🤖 AI Summary
To address catastrophic forgetting in LoRA-based fine-tuning, this paper proposes LaLoRA—the first method to introduce the Laplace approximation into the LoRA weight space, enabling lightweight weight-space regularization. By constraining parameter updates along high-curvature directions, LaLoRA preserves pretraining knowledge while enhancing downstream task performance. Crucially, regularization operates solely on the low-rank incremental matrices, incurring no inference overhead and supporting tunable trade-offs between learning and forgetting. Its core innovation lies in modeling LoRA parameter confidence via loss curvature estimation, unifying parameter efficiency, knowledge stability, and robustness.

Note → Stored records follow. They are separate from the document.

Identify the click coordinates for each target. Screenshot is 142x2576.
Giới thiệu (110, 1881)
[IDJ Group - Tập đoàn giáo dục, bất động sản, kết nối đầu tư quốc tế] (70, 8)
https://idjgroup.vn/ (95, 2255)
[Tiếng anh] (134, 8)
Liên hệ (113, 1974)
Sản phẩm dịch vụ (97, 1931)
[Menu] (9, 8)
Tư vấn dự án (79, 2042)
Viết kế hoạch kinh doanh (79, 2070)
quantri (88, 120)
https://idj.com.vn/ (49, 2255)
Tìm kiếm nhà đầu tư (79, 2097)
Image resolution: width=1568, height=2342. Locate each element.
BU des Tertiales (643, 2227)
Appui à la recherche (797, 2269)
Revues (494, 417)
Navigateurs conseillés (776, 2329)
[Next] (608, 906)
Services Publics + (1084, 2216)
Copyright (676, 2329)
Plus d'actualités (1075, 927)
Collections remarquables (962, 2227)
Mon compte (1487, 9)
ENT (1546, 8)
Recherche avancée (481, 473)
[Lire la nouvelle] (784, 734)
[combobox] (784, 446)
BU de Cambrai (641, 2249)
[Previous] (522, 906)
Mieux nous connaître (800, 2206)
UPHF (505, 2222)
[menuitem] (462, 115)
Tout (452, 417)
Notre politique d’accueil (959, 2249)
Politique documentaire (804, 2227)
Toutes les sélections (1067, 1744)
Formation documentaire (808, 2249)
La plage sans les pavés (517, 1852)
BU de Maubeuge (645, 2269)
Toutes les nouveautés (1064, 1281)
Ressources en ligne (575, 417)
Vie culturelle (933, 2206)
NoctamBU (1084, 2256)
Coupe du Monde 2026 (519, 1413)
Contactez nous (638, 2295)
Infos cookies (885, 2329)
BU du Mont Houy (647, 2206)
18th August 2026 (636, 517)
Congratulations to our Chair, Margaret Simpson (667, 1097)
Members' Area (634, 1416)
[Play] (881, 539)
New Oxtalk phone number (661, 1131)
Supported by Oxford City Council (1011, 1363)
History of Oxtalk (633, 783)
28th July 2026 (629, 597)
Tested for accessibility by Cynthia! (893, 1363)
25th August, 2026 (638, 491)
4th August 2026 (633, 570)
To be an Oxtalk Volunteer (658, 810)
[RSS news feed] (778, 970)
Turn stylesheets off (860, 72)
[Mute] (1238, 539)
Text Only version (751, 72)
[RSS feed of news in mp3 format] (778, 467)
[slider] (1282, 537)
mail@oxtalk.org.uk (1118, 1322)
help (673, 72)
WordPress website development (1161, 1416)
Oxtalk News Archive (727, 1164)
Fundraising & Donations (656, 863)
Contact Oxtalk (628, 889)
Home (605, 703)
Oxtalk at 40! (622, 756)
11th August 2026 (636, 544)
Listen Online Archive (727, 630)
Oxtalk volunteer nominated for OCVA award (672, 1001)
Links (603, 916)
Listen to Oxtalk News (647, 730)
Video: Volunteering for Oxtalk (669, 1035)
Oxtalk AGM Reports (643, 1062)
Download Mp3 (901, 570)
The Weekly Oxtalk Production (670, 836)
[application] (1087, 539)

In mathematical reasoning fine-tuning experiments on Llama, LaLoRA significantly improves the forgetting–performance trade-off: regularization strength directly controls forgetting extent, and the method demonstrates strong robustness to data sampling variations and hyperparameter choices.
📝 Abstract
Parameter-efficient fine-tuning methods, such as Low-Rank Adaptation (LoRA), enable fast specialization of large pre-trained models to different downstream applications. However, this process often leads to catastrophic forgetting of the model's prior domain knowledge. We address this issue with LaLoRA, a weight-space regularization technique that applies a Laplace approximation to Low-Rank Adaptation. Our approach estimates the model's confidence in each parameter and constrains updates in high-curvature directions, preserving prior knowledge while enabling efficient target-domain learning. By applying the Laplace approximation only to the LoRA weights, the method remains lightweight. We evaluate LaLoRA by fine-tuning a Llama model for mathematical reasoning and demonstrate an improved learning-forgetting trade-off, which can be directly controlled via the method's regularization strength. We further explore different loss landscape curvature approximations for estimating parameter confidence, analyze the effect of the data used for the Laplace approximation, and study robustness across hyperparameters.